Greetings, noble readers. This excerpt is from the conclusion of “Cancer, Trauma and Emotions,” slated for publication on September 4, 2024. Enjoy this preview.

There are many explanations for and descriptions of the origin of cancer, but perhaps the most revealing, as discussed in this book’s introduction, is that of a wound that isn’t healing. Implicit in that definition is the understanding that malignancy has a root cause that develops into a chronic imbalance.

In one instance, a carcinogenic exposure may persist over years, damaging DNA faster than the body can repair it. This is the case with radiation exposure or smoking. Another possibility is a single event that creates the seed of cancer that grows under the influence of other proximate causes. This may very well be the case with trauma.

Does this mean trauma causes cancer? This book is not about validating that statement. Rather, it’s about taking a holistic perspective on health and disease. Trauma is, unequivocally, a major underlying cause of ill health. Whether trauma is a textbook carcinogen is beside the point.

Consider stress, the subject of one of my previous books. After publication, many readers inquired whether I thought stress is a cause of cancer, perhaps because I never made that explicit claim. My answer is that chronic stress is a potent proximate cause of cancer, suggesting that it strongly promotes cancer growth that has been initiated by some other means.

This does not imply that the damaging influence of stress should be ignored simply because it is not the root cause of cancer. Removing the initiating carcinogen is always best, but if it cannot be addressed, we have no choice but to mitigate the proximate causes that are feeding cancer growth. This is the terrain theory of addressing the cancer microenvironment, bolstering the resilience of the body-mind and instilling the resolve to maintain a healthy, anticancer lifestyle for years to come.
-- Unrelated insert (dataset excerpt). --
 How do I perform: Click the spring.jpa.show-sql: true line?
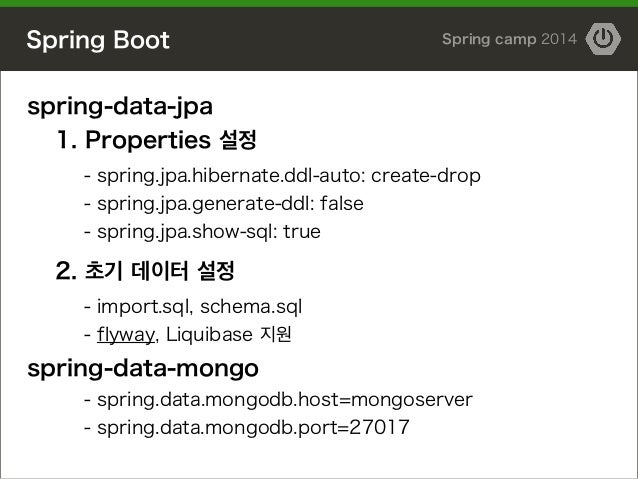point(202,232)
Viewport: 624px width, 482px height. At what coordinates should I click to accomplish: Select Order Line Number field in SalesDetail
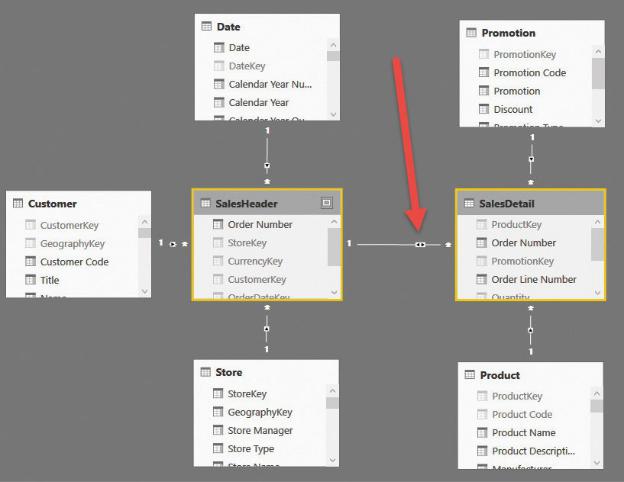(x=533, y=280)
Returning to the pond analogy, stress is akin to throwing small pebbles in the pond of life. The ripples of chronic stress can wear down one’s resilience and open the door to chronic illness. Trauma is different; it is a boulder that displaces water from the pond. This is how trauma, as a single incident, can have repercussions throughout one’s life. Mitigating chronic stress requires lifestyle adjustments; healing trauma requires restoring the primacy of the Heart-mind. In the absence of our personal power, the seed of cancer can take root.

If trauma is in fact a root cause of cancer, then a profound opportunity for empowerment is available to all those brave enough to do the work. Healing past trauma means to address a root cause of illness, one that underlies addictions, destructive behaviors, and feeling unsafe or unwanted on planet Earth. If cancer is a wound that isn’t healing, then trauma would be chief among the wounding events.

A correlation between trauma and cancer incidence may be just that, a correlation. The weight of the evidence presented here is compelling but not absolute. It may be some time before science can answer this question with any degree of certainty. Yet the wise cancer patient, caregiver, or oncologist can read the writing on the wall (or in this book) and take away an actionable means of deep, life-changing healing.

Image by DALL-E, OpenAI

Just like stress, even if trauma were a proximate cause to carcinogenic exposure, it should be addressed with compassion and determination. The future of oncology care should be—hopefully will be—equally vested in health as in disease. There will always be a place for anticancer strategies such as drugs or herbs, but adherence to an anticancer lifestyle is the missing piece of the puzzle. With advances in oncology, and a personal journey of returning to wholeness, it may very well be possible to live with cancer but not die from it. With that mindset, cancer will not be a tragedy from which we succumb, but a friend and wise teacher who guides us back on the path of meaning and empowerment.